The Doomsday Code by Alex Scarrow

Denise, today’s guest reviewer, is a librarian and avid reader.  This is one of several guest posts she has contributed to the blog.

Doomsday CodeGoodreads: The Doomsday Code
Series: Time Riders #3

Summary: Maddy, Liam and Sal are three unlikely friends – unlikely considering the fact that they all come from different times. And they all have one thing in common: they are supposed to be dead. Now they function as Time Riders, traveling through time and space to protect the world as we know it from those who would seek to change it – and in this adventure, they find themselves unraveling massive changes during the Middle Ages. During the reign of Richard the Lionheart, to be exact. In Nottingham. Yes, even in Sherwood Forest. With the Holy Grail at the center of all the chaos.

Review: This book is actually the third in the Time Riders series, and I have not read the other two. That being said, while I am sure going back to read the other two would produce many ‘aha, that makes sense now!’ moments, I felt able to follow the characters and the plot fairly well. I read it, of course, because I had read that Robin Hood was involved and it sounded different and interesting – most of which proved true enough.

Let me be quite frank in saying that I would not label this book a Robin Hood retelling exactly. Is there an outlaw band running around Sherwood Forest, with someone called Hood as their leader? Absolutely. How about a Sheriff of Nottingham, mistreating the good people he governs? Well, yes, for about five minutes, before one of our main characters elects to become the Sheriff in his stead and begins to do things very differently. And Richard is King and on the Crusades! With Prince John ineptly handling England in his absence. But you will not find any of the familiar scenes found in most Robin Hood retellings and you will find no Little John or Will Scarlet or even Maid Marian among the outlaw band. Hood himself is changed beyond all recognition as a character, but I will not say much more than that, so as not to ruin the story for you. This book is not trying to retell the legend of Robin Hood – it is playing with it, at best imagining an alternative explanation for who Hood was and why he did what he did. He becomes a much more sinister character, the author playing with the readers’ desire to see a Hood they can sympathize with, as they so often have in other retellings. It also reimagines both John and Richard as characters, turning their traditional characters on their heads and creating a John who is not quite wicked and a Richard who is not quite noble. On this level, I found the book very interesting, indeed, especially when I found myself confronted with a competent Sheriff of Nottingham with whom I was clearly meant to sympathize.

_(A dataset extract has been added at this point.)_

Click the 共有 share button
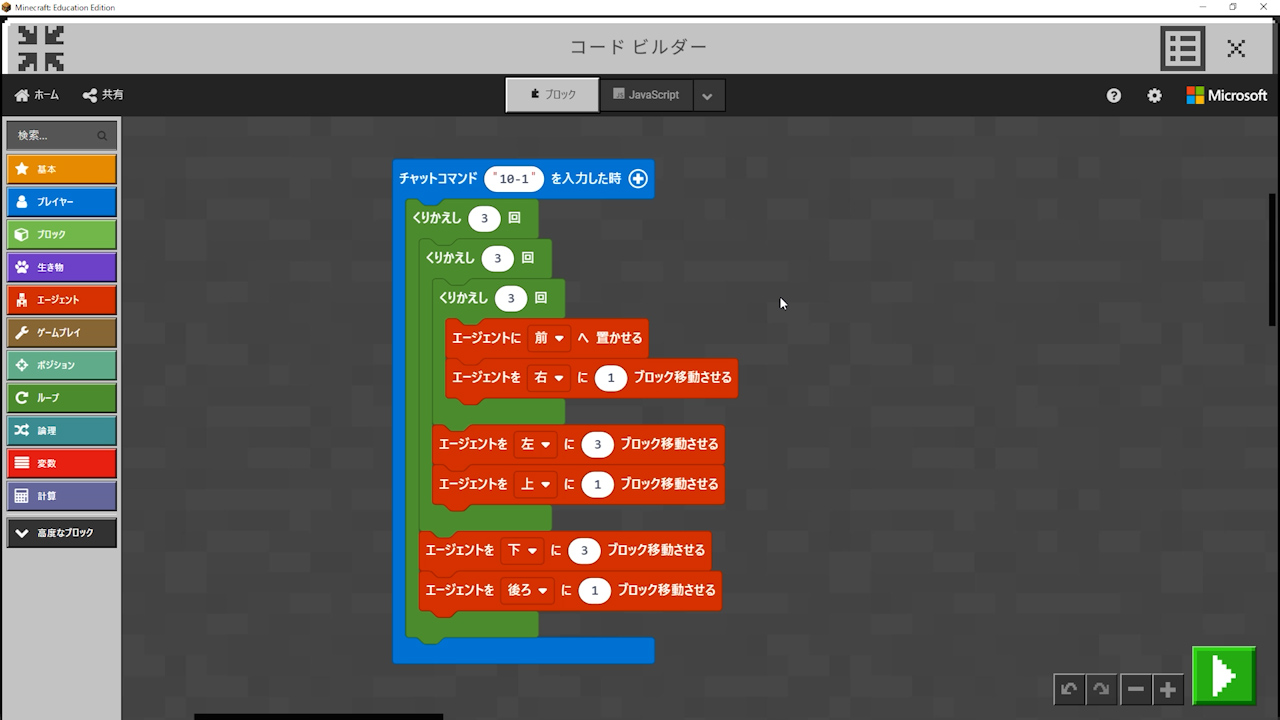Viewport: 1280px width, 720px height. click(x=103, y=95)
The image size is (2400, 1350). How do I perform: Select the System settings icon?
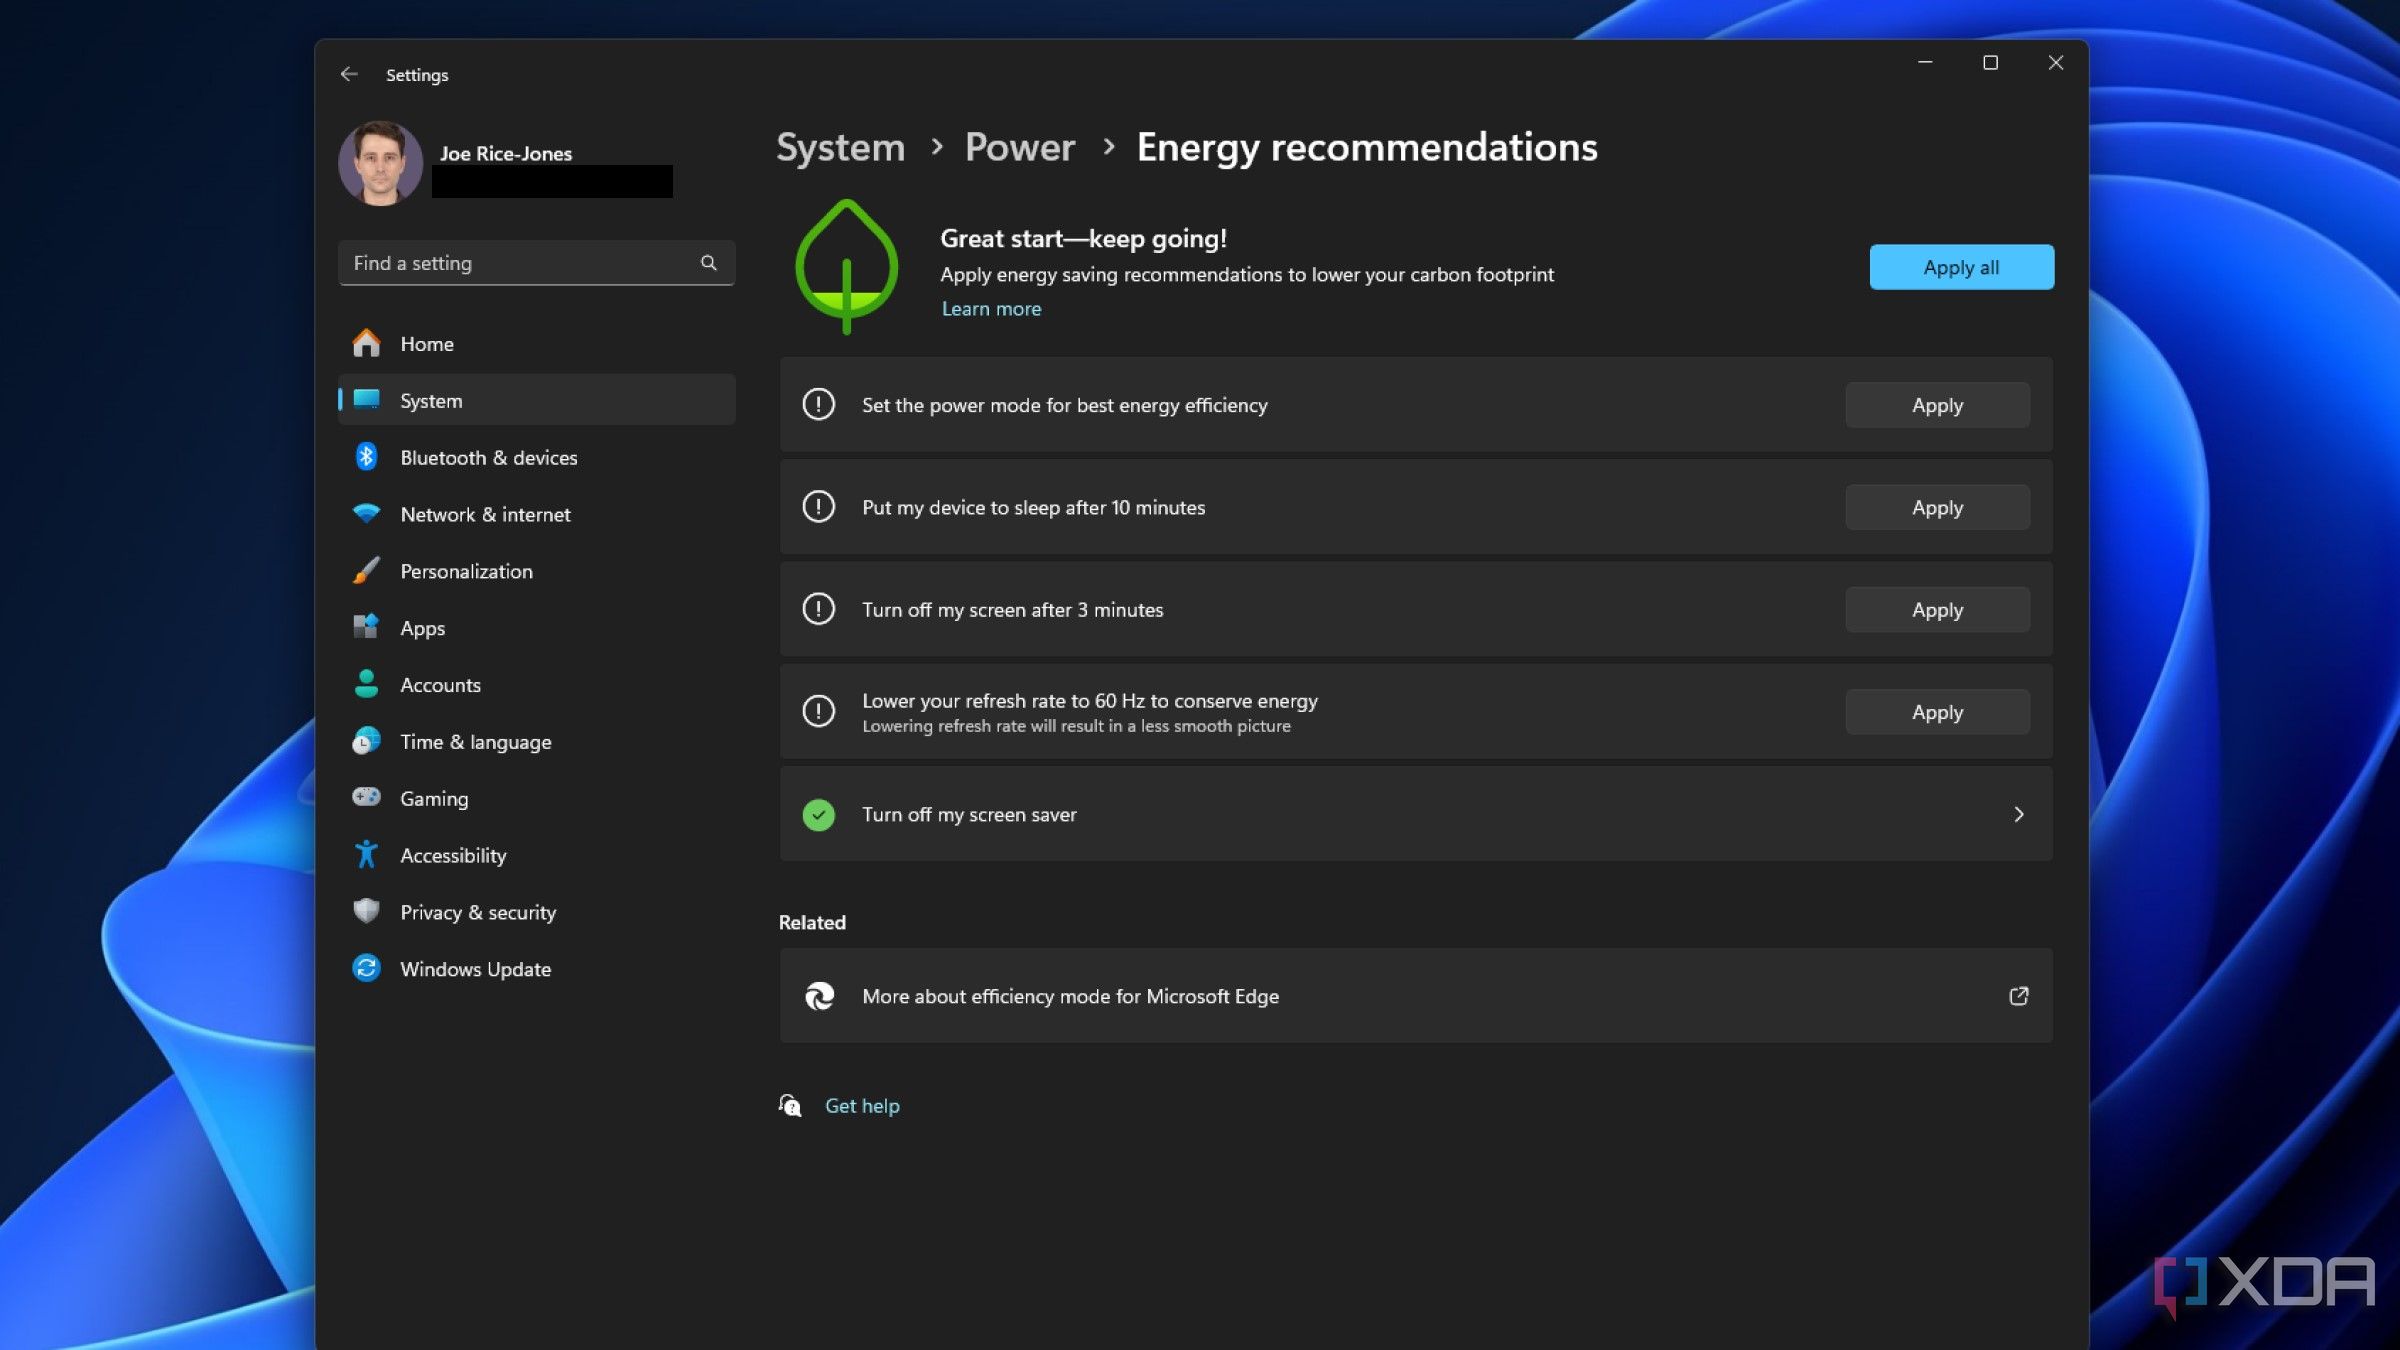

This book clearly integrates the legends of Robin Hood, but is bent on telling its own story, which is an interesting one. It was clear that much about the characters and the relationships among them had been developing over time, but their development is well done, in my opinion, and makes me more inclined to pick up the previous books to read about the other adventures that they had that put them where they are in this book. The time travel element was not something I focused too much on as I read, but there were times when I was a little confused with how it worked/did not work in the story. Considering I missed the initial explanation of time travel (I’m assuming, anyway) and its rules in an earlier book though, and considering that time travel is a complex plot device for authors to pick up in the first place, I did not have much of a problem suspending most of my confusion about it to enjoy the story and let it enhance the tale. I have even less experience reading books that incorporate clones, but Bob and Becks – the clone characters in this book – are well done and are a lot of fun to see in action as well.